### DAFTAR TUGAS
1 > Dalam kutipan tentang Zawiyah Jakarta, siapa yang pertama kali mencetuskan istilah Zawiyah Jakarta?
2 > Daftarkan setiap sudut yang disebut namanya dalam kutipan tentang Zawiyah Jakarta, masing-masing satu kali.

### KUTIPAN
↓

Senin, 26 Januari 2009

PROFIL

A. PENDAHULUAN
Istilah Zawiyah Jakarta dicetuskan pertama kali oleh Syaikh KH. Saifuddin Amsir, seorang ulama asli Betawi. Istilah ini yang dalam bahasa Indonesia berarti Sudut Jakarta sarat dengan makna sufistik. Zawiyah Jakarta adalah sudut spiritualitas yang diharapkan dapat mencerahkan dan membebaskan ummat dari kesempitan hati yang berada di tengah-tengah pertarungan hidup dan bergulat dengan dengan segala persoalannya; sudut spiritualitas yang menjadi rumah bagi siapapun yang tersingkir dan merasa kalah oleh kekuatan dan tipu daya duniawi dan mendampingi mereka untuk mencapai derajat insan kamil. Sedangkan Istilah Betawi Corner beliau cetuskan kemudian sebagai sudut intelektualitas yang melengkapi sudut spritualitas. Sudut ini juga sebagai sudut tandingan atau antitesa dari sudut Amerika (American Corner) yang bercokol di UIN Jakarta dan di berbagai universitas bergengsi lainnya di Indonesia yang ditenggarai mempunyai agenda tersendiri untuk merusak Islam dan semua agama yang ada melalui program liberalisme dan pluralisme pemikiran.

↑

### KUTIPAN SUMBER
↓

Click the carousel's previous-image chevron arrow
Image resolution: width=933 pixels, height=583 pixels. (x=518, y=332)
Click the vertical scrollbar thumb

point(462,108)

↑

### JAWABAN PER TUGAS
1 > Syaikh KH. Saifuddin Amsir, seorang ulama asli Betawi.

2 >
- Zawiyah Jakarta (Sudut Jakarta)
- Betawi Corner
- Sudut Amerika (American Corner)